§ TASK TO CARRY OUT:
Find the line with "Viewport: 814px width, 495px" in the data below. Repeat it and every line after it up to the end, exactly, but drop the pictures.

§ DATASET EXCERPTS:
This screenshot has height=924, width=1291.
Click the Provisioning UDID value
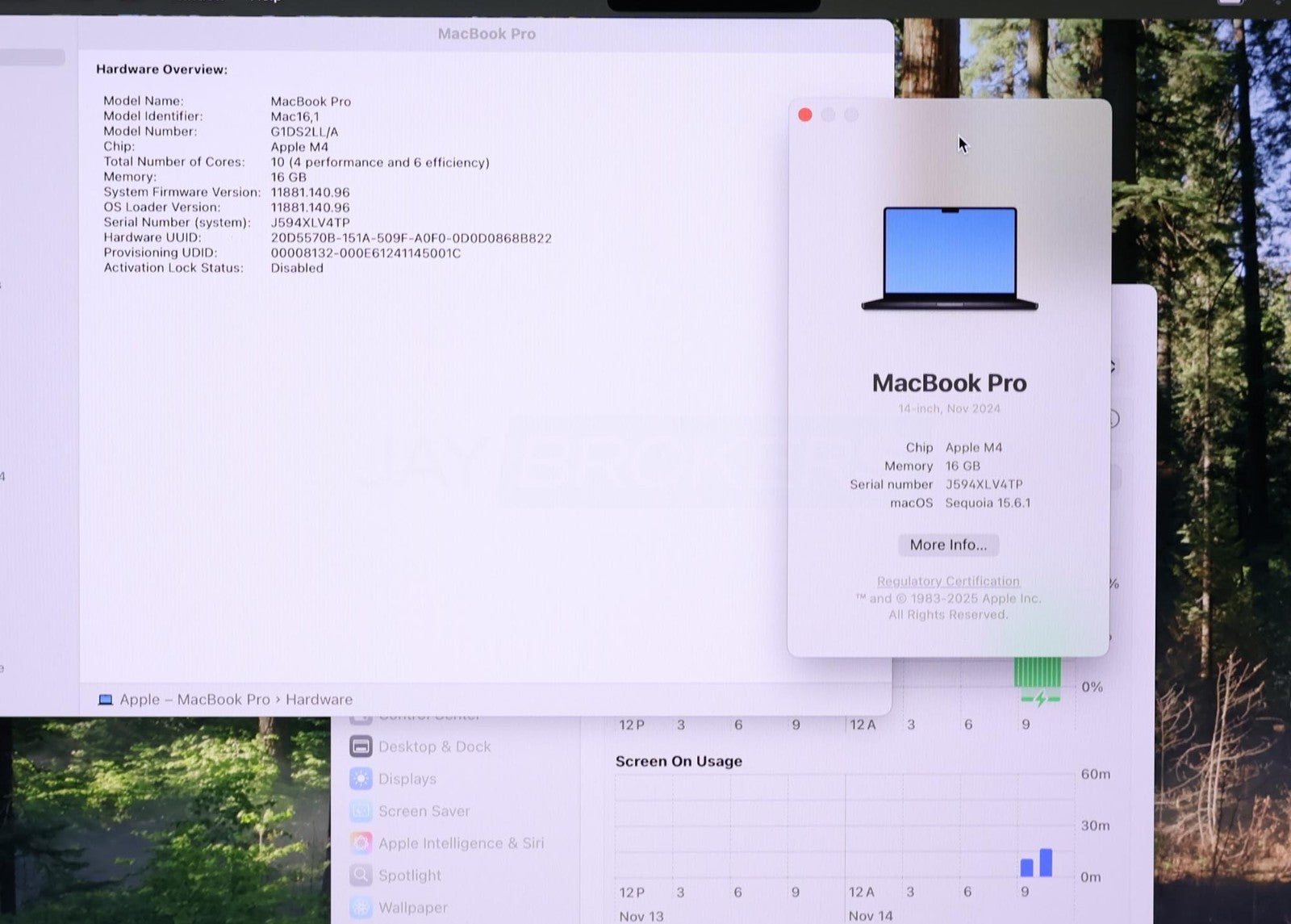tap(366, 253)
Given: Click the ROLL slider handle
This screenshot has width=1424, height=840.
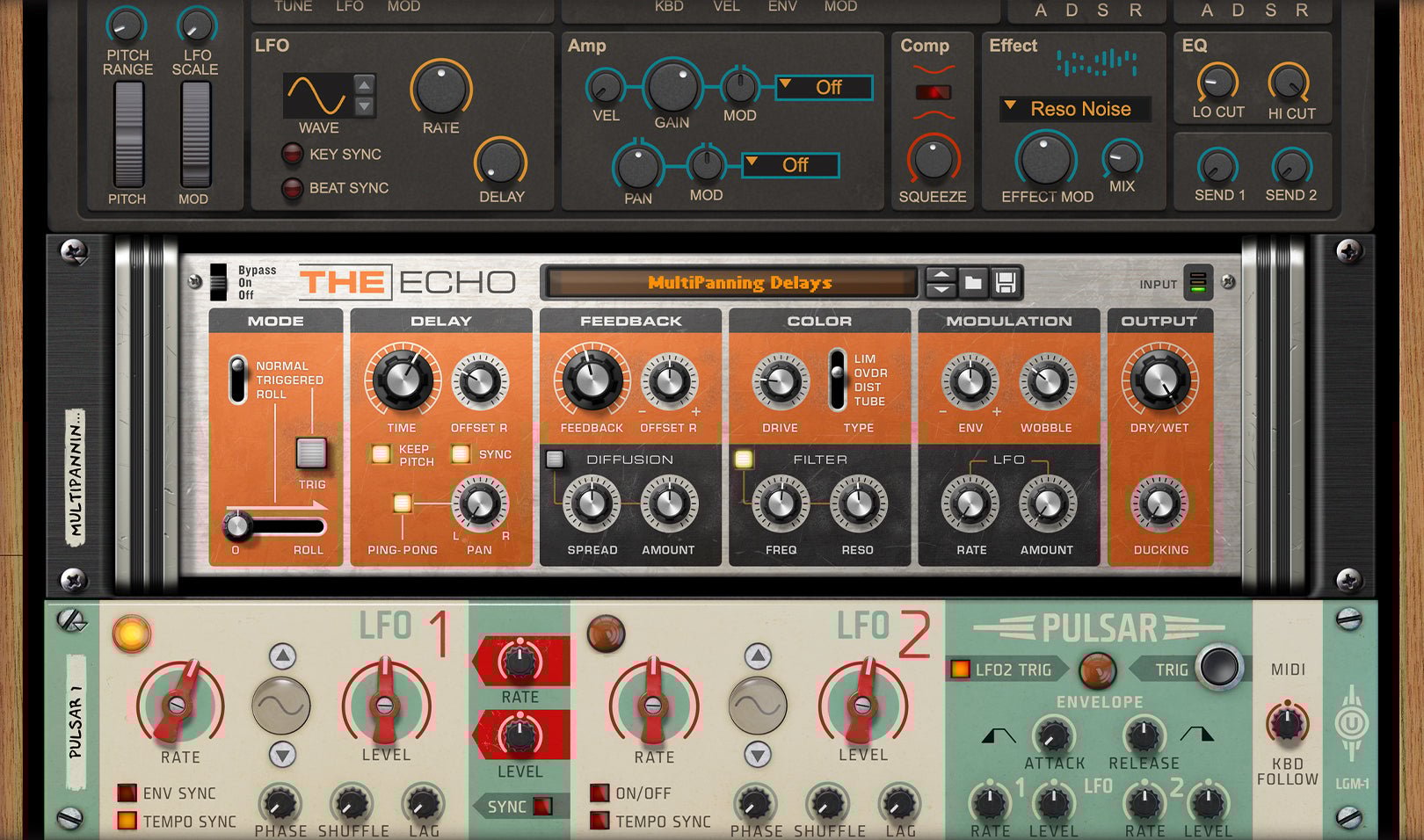Looking at the screenshot, I should [236, 526].
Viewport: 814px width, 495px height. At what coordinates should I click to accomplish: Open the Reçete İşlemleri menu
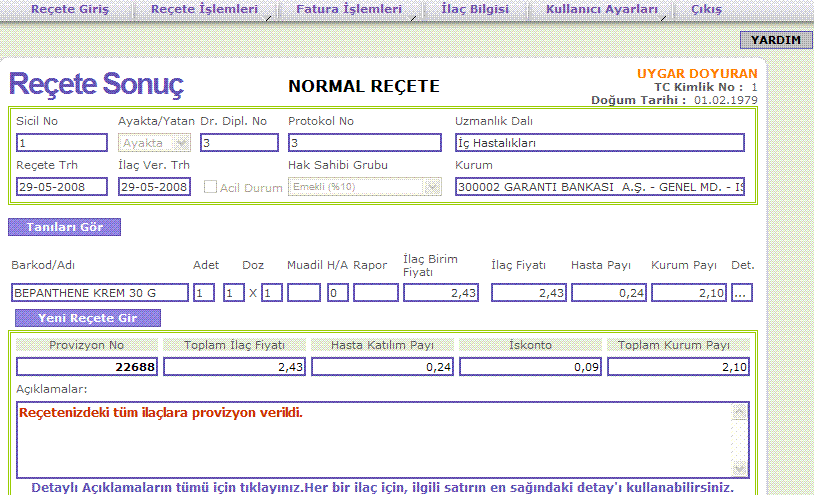coord(203,10)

§ YOUR RESPONSE:
Viewport: 814px width, 495px height. At what coordinates should I click to accomplish: Open the Reçete İşlemleri menu
coord(203,10)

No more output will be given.